Dampaknya sudah terlihat dengan peningkatan produksi beras pada bulan Agustus 2024 sebesar 2,84 juta ton, September sebesar 2,87 juta ton, dan Oktober sebesar 2,59 juta ton, yang jauh lebih tinggi dibandingkan dengan periode yang sama tahun lalu.
Menurut Amran, restorasi sumber daya air kini memiliki peran yang semakin vital, terlebih ketika disandingkan dengan penerapan teknologi pertanian berbasis iklim. Restorasi ini ditujukan untuk menata, mengelola, dan memantau sumber daya air serta iklim secara menyeluruh dan berkelanjutan.
“Restorasi ini berfokus pada pemulihan ekosistem yang dapat mendukung penyediaan jasa lingkungan melalui pendekatan pertanian terpadu,” paparnya.

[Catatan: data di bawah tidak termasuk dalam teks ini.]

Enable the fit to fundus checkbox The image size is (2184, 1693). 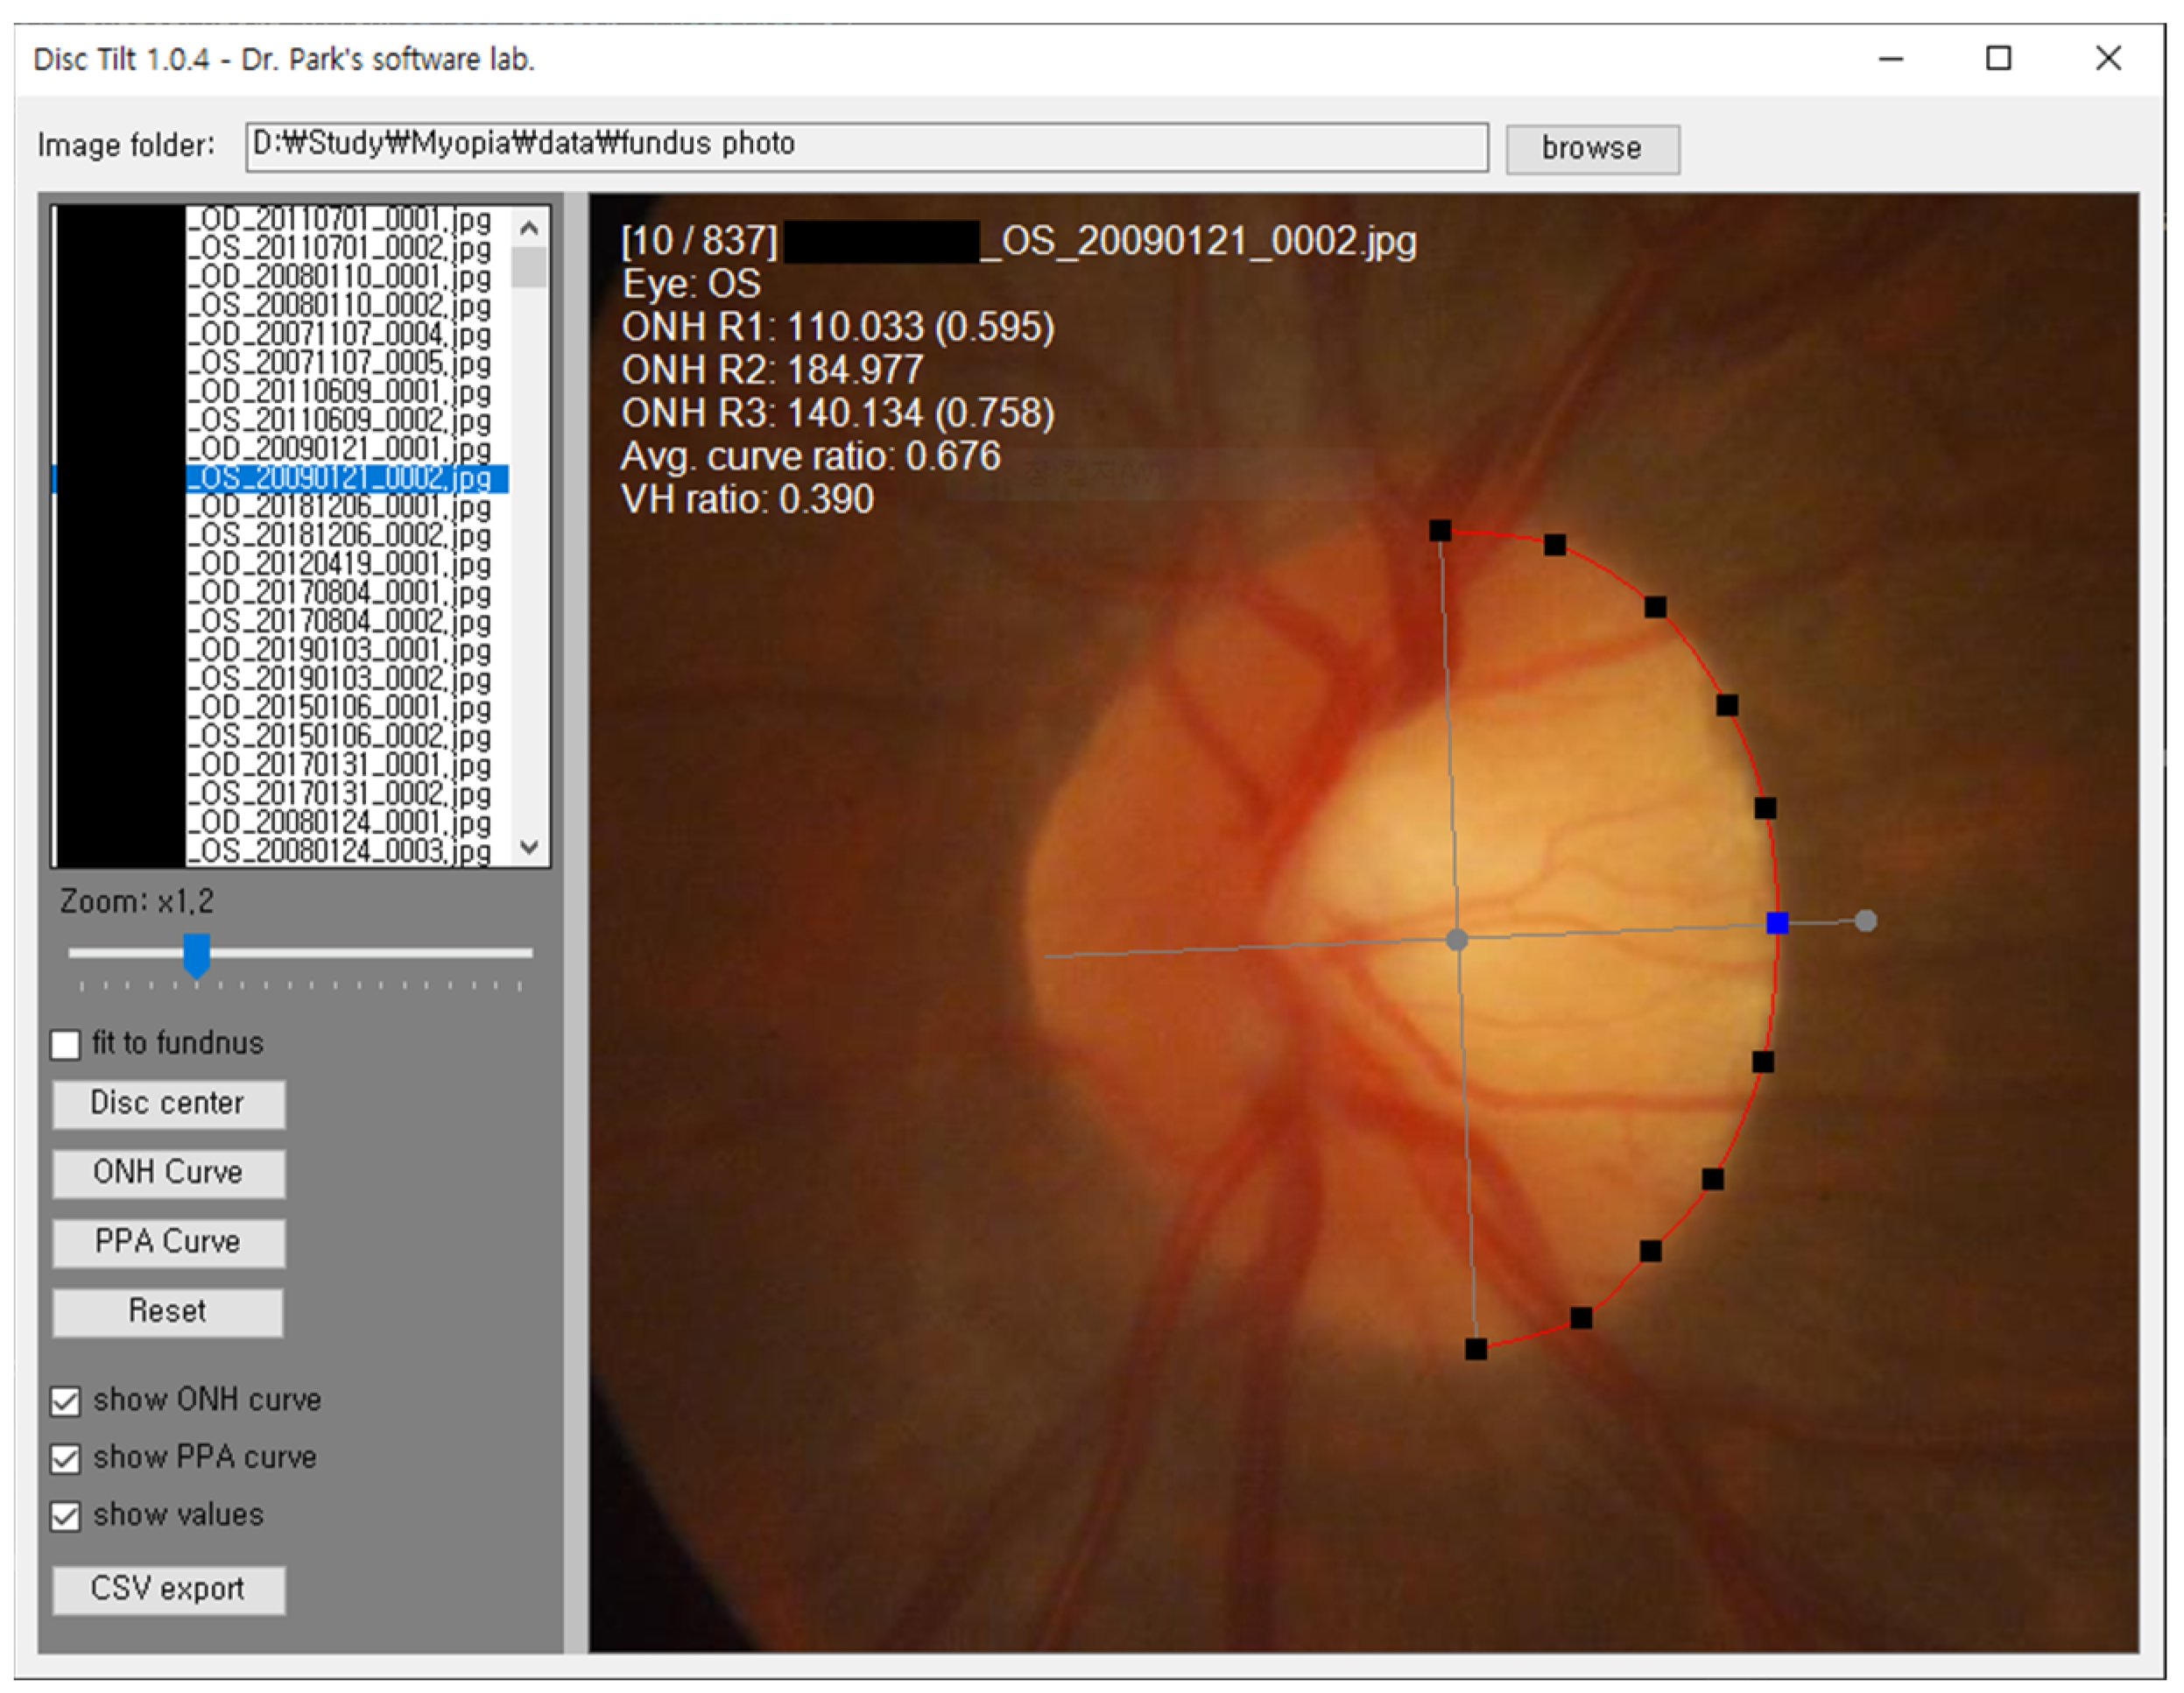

Sebagai bagian dari visi besar Presiden Prabowo untuk swasembada pangan dalam kurun waktu 4-5 tahun ke depan serta target menjadi lumbung pangan dunia pada 2045, Kementerian Pertanian telah menetapkan langkah-langkah strategis.
Di antaranya adalah ekstensifikasi pertanian dengan mencetak tiga juta hektar sawah baru selama tiga tahun, intensifikasi lahan untuk peningkatan indeks tanam padi, serta jaminan ketersediaan benih unggul bersertifikat. Pengendalian hama dan penyakit, modernisasi mekanisasi pertanian seperti urban farming, dan penggunaan teknologi pertanian mutakhir juga menjadi bagian dari langkah-langkah strategis ini.

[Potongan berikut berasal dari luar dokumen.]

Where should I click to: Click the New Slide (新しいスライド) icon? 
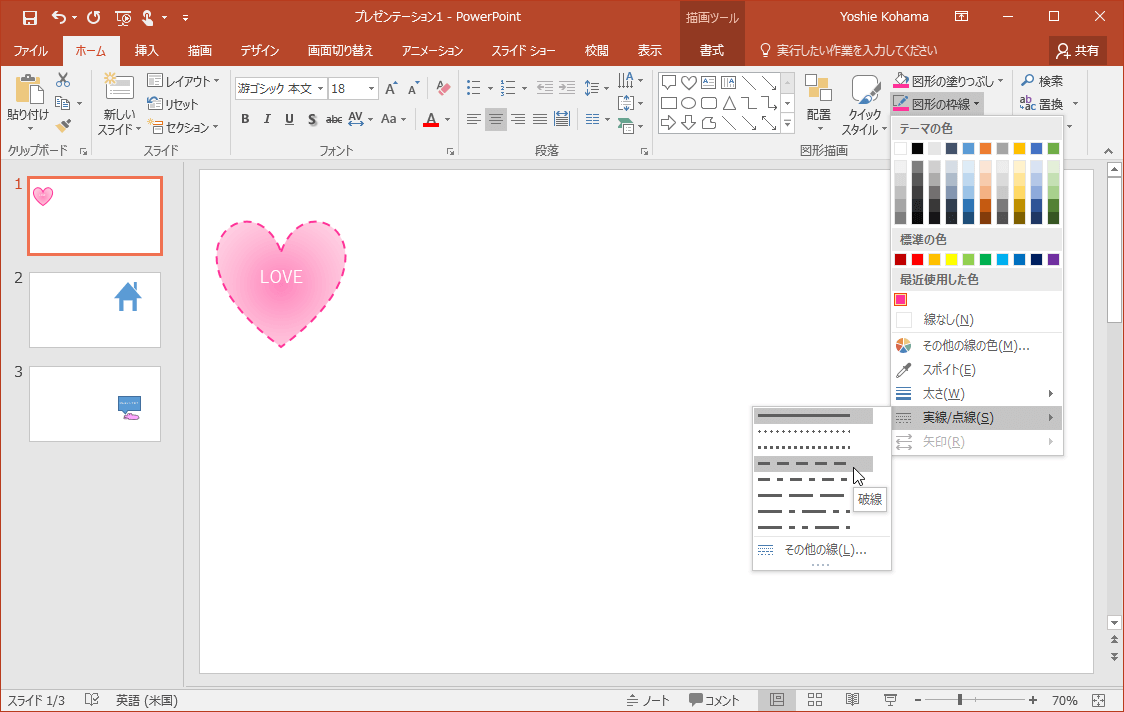pos(118,91)
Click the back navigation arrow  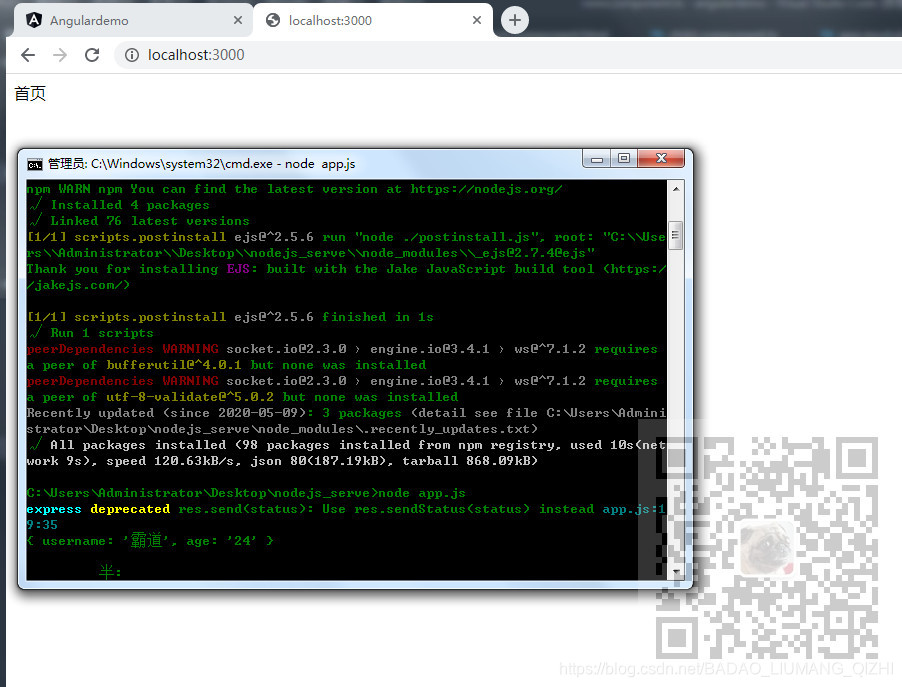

Upaya revitalisasi irigasi dan pemanfaatan 61 bendungan dengan total layanan hingga 400.000 hektar merupakan langkah lain yang diambil, bersamaan dengan peningkatan efisiensi peralatan mesin pertanian khususnya irigasi perpompaan berbasis listrik.

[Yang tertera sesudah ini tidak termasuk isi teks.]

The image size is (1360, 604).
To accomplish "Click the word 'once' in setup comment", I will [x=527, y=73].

Di sisi lain, transformasi sektor pertanian menuju modernisasi melalui pengembangan cluster pertanian modern, yang melibatkan rantai produksi dari hulu hingga hilir, terus diupayakan.
Kementerian Pertanian juga memperkuat penerapan Pertanian Cerdas Iklim (Climate Smart Agriculture) sebagai bentuk dukungan dalam Restorasi Sumber Daya Air.
Teknologi ini meliputi penggunaan sensor tanah, drip irrigation, serta pemantauan cuaca berbasis satelit untuk membantu petani dalam membuat keputusan yang lebih tepat.
Selain itu, pelatihan intensif serta peningkatan akses informasi cuaca yang akurat melalui aplikasi digital juga terus dilakukan untuk memperkuat kapasitas petani.
Secara keseluruhan, simposium ini membuka peluang bagi para pemangku kepentingan untuk mengkaji kembali pendekatan dalam menghadapi tantangan yang ditimbulkan oleh perubahan iklim.
Dengan strategi yang komprehensif ini, diharapkan Indonesia tidak hanya dapat mencapai kemandirian pangan tetapi juga berperan sebagai kekuatan pangan global di masa depan.